China's VAT Legislation - Highlight Of Draft VAT Law.

Legal News & Analysis - Asia Pacific - China - Tax

30 January, 2020

 

On November 27, 2019, China released its Value-added Tax Law of People's Republic of China (consultation draft) ("Draft VAT Law") for the legislation process of the VAT regime. The public comment period for the Draft VAT Law will be open until December 26, 2019.

 

The Draft VAT Law generally provides an underpinning for the current VAT Interim Regulations while incorporating the VAT reform commenced in 2012. Based on experience with other taxes, it is likely that the VAT Law may be promulgated and submitted for approval by the National People's Congress in 2020.

 

This alert explains important differences between the current VAT regime and the Draft VAT Law so companies can manage their expectations regarding upcoming changes.

 

Major Changes

 

Compared to the current VAT regime, the Draft VAT Law will bring major changes in the following aspects:

 

Taxation threshold

 

The Draft VAT Law directly raises the threshold of taxation to CNY 300,000 per quarter of sales, regardless of the taxpayer's taxation period. The amount is the same as that in the current VAT regime, which exempts small-scale taxpayers from VAT if their monthly sales is below CNY 100,000 per month (or CNY 300,000 per quarter). Companies with sales is below the taxable threshold are not taxpayers specified in the VAT Law. However, if a company fails to meet the threshold of taxation, it can voluntarily register and pay VAT.

# RAW DATA
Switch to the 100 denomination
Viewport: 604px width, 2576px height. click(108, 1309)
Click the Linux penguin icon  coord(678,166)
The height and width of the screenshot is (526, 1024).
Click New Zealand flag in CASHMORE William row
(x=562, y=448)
--
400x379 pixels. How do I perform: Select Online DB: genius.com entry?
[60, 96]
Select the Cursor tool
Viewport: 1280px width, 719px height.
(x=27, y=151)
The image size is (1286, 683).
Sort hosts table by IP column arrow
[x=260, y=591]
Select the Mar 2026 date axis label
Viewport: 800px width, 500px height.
==
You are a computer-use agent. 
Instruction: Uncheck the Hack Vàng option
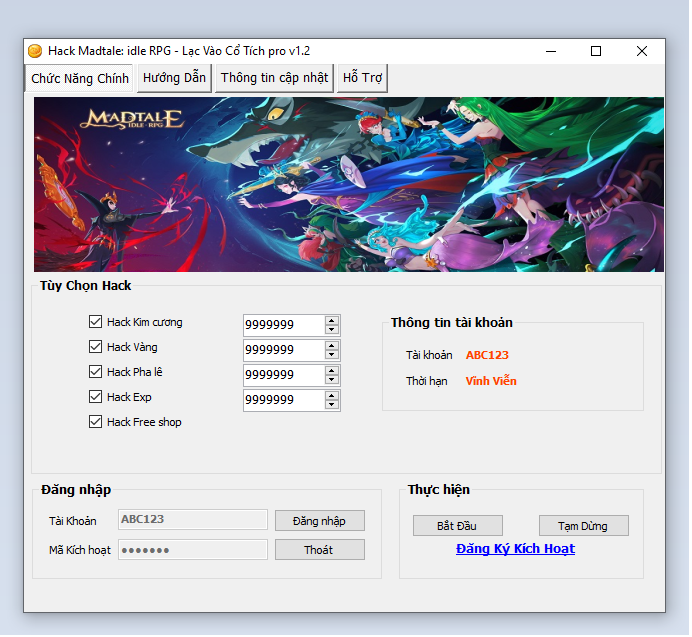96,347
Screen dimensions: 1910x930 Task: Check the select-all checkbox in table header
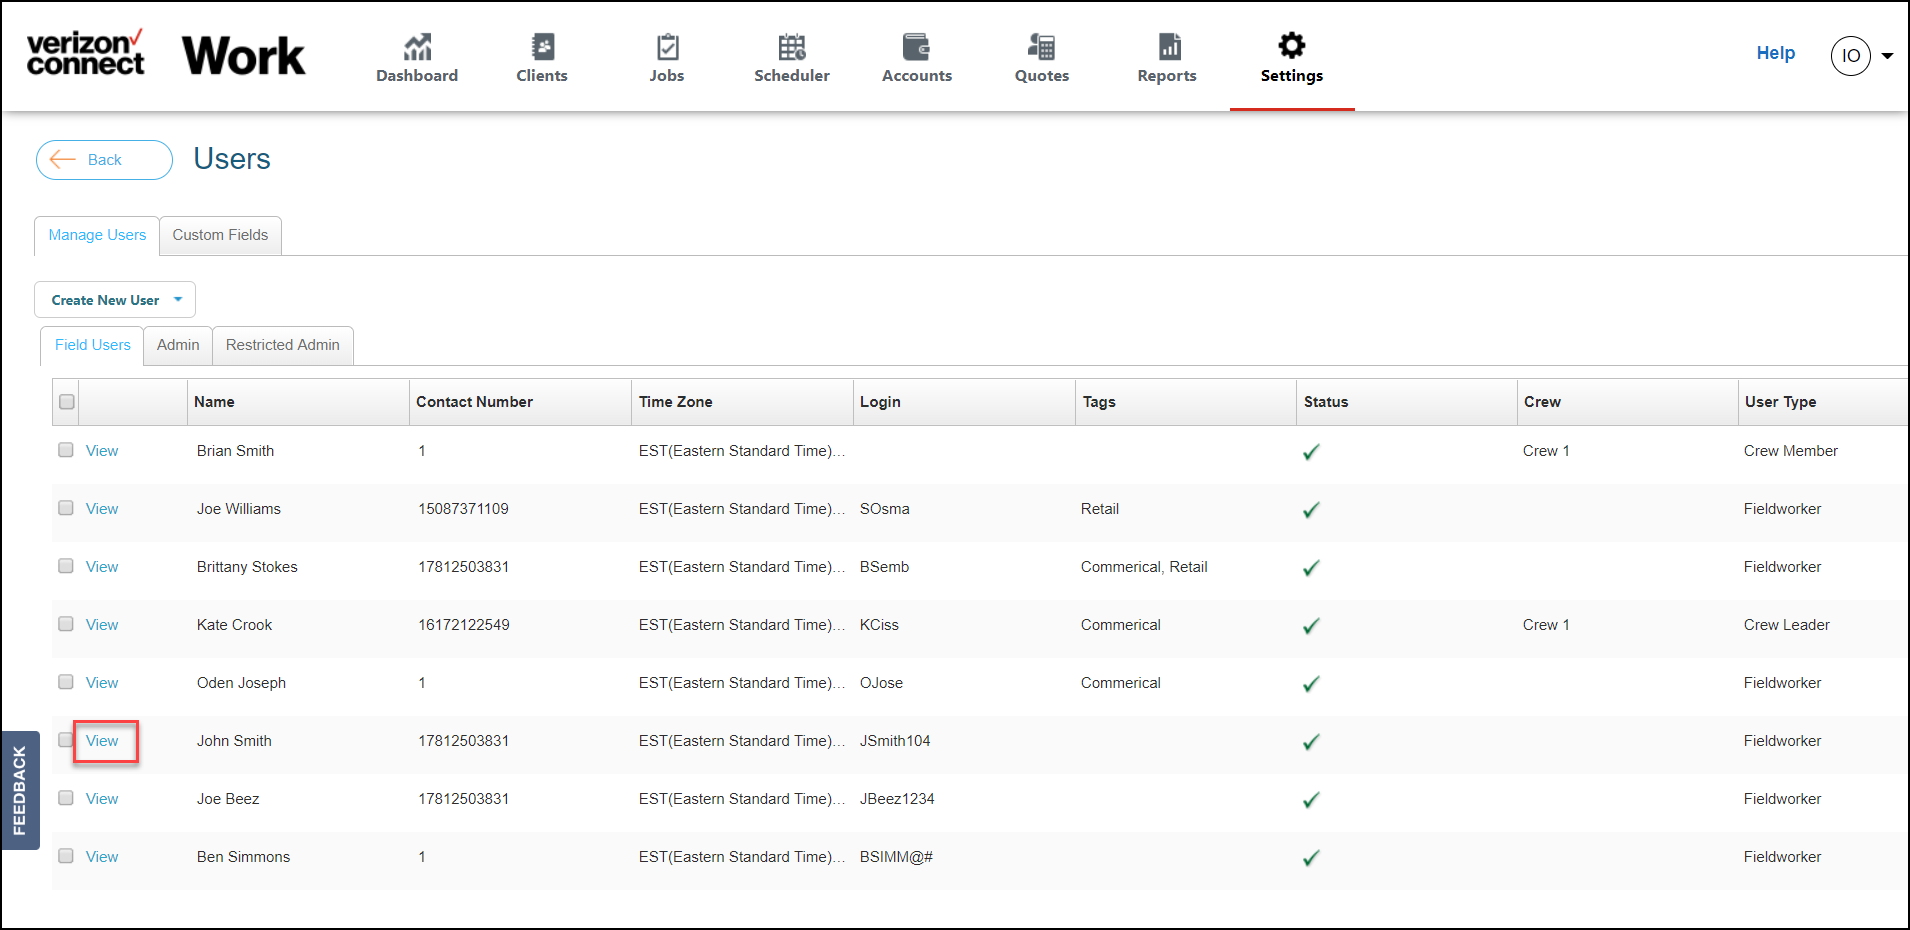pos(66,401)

# REQUESTS
**A)** Reproduce the part of the article on China's draft VAT law starting with "30 January, 2020" and going on through "December 26, 2019.".
**B)** In the records, starting with the line with "Switch to the 100 denomination" and going on through the line with "(x=562, y=448)", replace "flag" with "banner" and give back only those lines, otherwise unchanged.

# SOLUTIONS PER TASK
**A)**
30 January, 2020

 

On November 27, 2019, China released its Value-added Tax Law of People's Republic of China (consultation draft) ("Draft VAT Law") for the legislation process of the VAT regime. The public comment period for the Draft VAT Law will be open until December 26, 2019.

**B)**
Switch to the 100 denomination
Viewport: 604px width, 2576px height. click(108, 1309)
Click the Linux penguin icon  coord(678,166)
The height and width of the screenshot is (526, 1024).
Click New Zealand banner in CASHMORE William row
(x=562, y=448)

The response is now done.